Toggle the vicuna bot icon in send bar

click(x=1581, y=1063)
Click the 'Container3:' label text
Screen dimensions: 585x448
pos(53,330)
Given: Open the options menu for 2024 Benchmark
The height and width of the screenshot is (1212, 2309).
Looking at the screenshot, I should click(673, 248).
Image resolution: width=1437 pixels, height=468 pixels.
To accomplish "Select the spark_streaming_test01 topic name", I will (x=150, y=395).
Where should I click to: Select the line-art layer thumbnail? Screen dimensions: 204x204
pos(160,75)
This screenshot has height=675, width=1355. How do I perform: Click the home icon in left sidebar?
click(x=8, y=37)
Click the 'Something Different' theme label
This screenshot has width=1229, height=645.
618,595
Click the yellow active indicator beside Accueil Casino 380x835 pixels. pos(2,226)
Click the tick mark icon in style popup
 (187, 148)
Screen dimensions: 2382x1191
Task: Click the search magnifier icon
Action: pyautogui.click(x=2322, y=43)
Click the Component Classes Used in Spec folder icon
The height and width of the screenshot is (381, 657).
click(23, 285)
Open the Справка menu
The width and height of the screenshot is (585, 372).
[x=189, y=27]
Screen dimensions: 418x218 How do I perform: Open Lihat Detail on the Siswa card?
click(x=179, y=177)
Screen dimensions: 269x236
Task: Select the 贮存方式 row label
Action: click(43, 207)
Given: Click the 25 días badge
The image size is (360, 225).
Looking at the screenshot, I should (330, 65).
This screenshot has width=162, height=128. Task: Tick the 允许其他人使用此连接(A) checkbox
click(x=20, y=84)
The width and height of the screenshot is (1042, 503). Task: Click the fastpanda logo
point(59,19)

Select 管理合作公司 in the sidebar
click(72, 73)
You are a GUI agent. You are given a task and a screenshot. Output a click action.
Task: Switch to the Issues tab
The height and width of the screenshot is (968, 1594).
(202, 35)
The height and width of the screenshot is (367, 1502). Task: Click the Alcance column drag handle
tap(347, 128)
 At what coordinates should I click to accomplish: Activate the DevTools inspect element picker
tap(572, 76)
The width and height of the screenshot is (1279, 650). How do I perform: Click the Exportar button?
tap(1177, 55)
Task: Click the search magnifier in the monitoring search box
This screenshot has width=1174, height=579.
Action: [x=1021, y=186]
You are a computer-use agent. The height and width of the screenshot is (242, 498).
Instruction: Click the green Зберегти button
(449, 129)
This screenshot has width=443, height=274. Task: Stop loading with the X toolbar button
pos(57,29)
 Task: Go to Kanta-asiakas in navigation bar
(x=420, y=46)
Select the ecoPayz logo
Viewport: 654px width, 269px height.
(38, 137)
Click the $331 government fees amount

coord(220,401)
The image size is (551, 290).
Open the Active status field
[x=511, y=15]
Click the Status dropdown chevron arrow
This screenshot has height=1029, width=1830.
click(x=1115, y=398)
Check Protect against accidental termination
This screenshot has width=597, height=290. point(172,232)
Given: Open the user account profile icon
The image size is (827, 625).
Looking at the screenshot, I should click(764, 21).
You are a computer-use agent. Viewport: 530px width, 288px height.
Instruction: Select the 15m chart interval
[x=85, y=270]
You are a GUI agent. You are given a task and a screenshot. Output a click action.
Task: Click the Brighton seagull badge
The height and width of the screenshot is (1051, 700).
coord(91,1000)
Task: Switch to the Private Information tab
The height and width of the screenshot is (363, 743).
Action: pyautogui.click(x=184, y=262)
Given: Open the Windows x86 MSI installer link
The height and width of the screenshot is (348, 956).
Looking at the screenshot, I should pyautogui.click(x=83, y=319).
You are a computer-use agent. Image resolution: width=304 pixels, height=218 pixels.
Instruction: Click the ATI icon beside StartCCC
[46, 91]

REQUIRED TASK
Reproduce the listing above, changing every "GUI agent" to "desktop assistant" and leaving everything else unchanged.

ANSWER TO THE PROBLEM
Toggle the vicuna bot icon in send bar

click(x=1581, y=1063)
Click the 'Container3:' label text
Screen dimensions: 585x448
pos(53,330)
Given: Open the options menu for 2024 Benchmark
The height and width of the screenshot is (1212, 2309).
Looking at the screenshot, I should click(673, 248).
Image resolution: width=1437 pixels, height=468 pixels.
To accomplish "Select the spark_streaming_test01 topic name", I will (x=150, y=395).
Where should I click to: Select the line-art layer thumbnail? Screen dimensions: 204x204
pos(160,75)
This screenshot has height=675, width=1355. How do I perform: Click the home icon in left sidebar?
click(x=8, y=37)
Click the 'Something Different' theme label
This screenshot has width=1229, height=645.
618,595
Click the yellow active indicator beside Accueil Casino 380x835 pixels. pos(2,226)
Click the tick mark icon in style popup
 (187, 148)
Screen dimensions: 2382x1191
Task: Click the search magnifier icon
Action: pyautogui.click(x=2322, y=43)
Click the Component Classes Used in Spec folder icon
The height and width of the screenshot is (381, 657).
click(23, 285)
Open the Справка menu
The width and height of the screenshot is (585, 372).
[x=189, y=27]
Screen dimensions: 418x218 How do I perform: Open Lihat Detail on the Siswa card?
click(x=179, y=177)
Screen dimensions: 269x236
Task: Select the 贮存方式 row label
Action: click(43, 207)
Given: Click the 25 días badge
The image size is (360, 225).
Looking at the screenshot, I should (330, 65).
This screenshot has width=162, height=128. Task: Tick the 允许其他人使用此连接(A) checkbox
click(x=20, y=84)
The width and height of the screenshot is (1042, 503). Task: Click the fastpanda logo
point(59,19)

Select 管理合作公司 in the sidebar
click(72, 73)
You are a desktop assistant. You are given a task and a screenshot. Output a click action.
Task: Switch to the Issues tab
The height and width of the screenshot is (968, 1594).
(202, 35)
The height and width of the screenshot is (367, 1502). Task: Click the Alcance column drag handle
tap(347, 128)
 At what coordinates should I click to accomplish: Activate the DevTools inspect element picker
tap(572, 76)
The width and height of the screenshot is (1279, 650). How do I perform: Click the Exportar button?
tap(1177, 55)
Task: Click the search magnifier in the monitoring search box
This screenshot has width=1174, height=579.
Action: [x=1021, y=186]
You are a computer-use agent. The height and width of the screenshot is (242, 498).
Instruction: Click the green Зберегти button
(449, 129)
This screenshot has width=443, height=274. Task: Stop loading with the X toolbar button
pos(57,29)
 Task: Go to Kanta-asiakas in navigation bar
(x=420, y=46)
Select the ecoPayz logo
Viewport: 654px width, 269px height.
(38, 137)
Click the $331 government fees amount

coord(220,401)
The image size is (551, 290).
Open the Active status field
[x=511, y=15]
Click the Status dropdown chevron arrow
This screenshot has height=1029, width=1830.
click(x=1115, y=398)
Check Protect against accidental termination
This screenshot has width=597, height=290. point(172,232)
Given: Open the user account profile icon
The image size is (827, 625).
Looking at the screenshot, I should click(764, 21).
You are a computer-use agent. Viewport: 530px width, 288px height.
Instruction: Select the 15m chart interval
[x=85, y=270]
You are a desktop assistant. You are given a task and a screenshot. Output a click action.
Task: Click the Brighton seagull badge
The height and width of the screenshot is (1051, 700).
coord(91,1000)
Task: Switch to the Private Information tab
The height and width of the screenshot is (363, 743).
Action: pyautogui.click(x=184, y=262)
Given: Open the Windows x86 MSI installer link
The height and width of the screenshot is (348, 956).
Looking at the screenshot, I should pyautogui.click(x=83, y=319).
You are a computer-use agent. Image resolution: width=304 pixels, height=218 pixels.
Instruction: Click the ATI icon beside StartCCC
[46, 91]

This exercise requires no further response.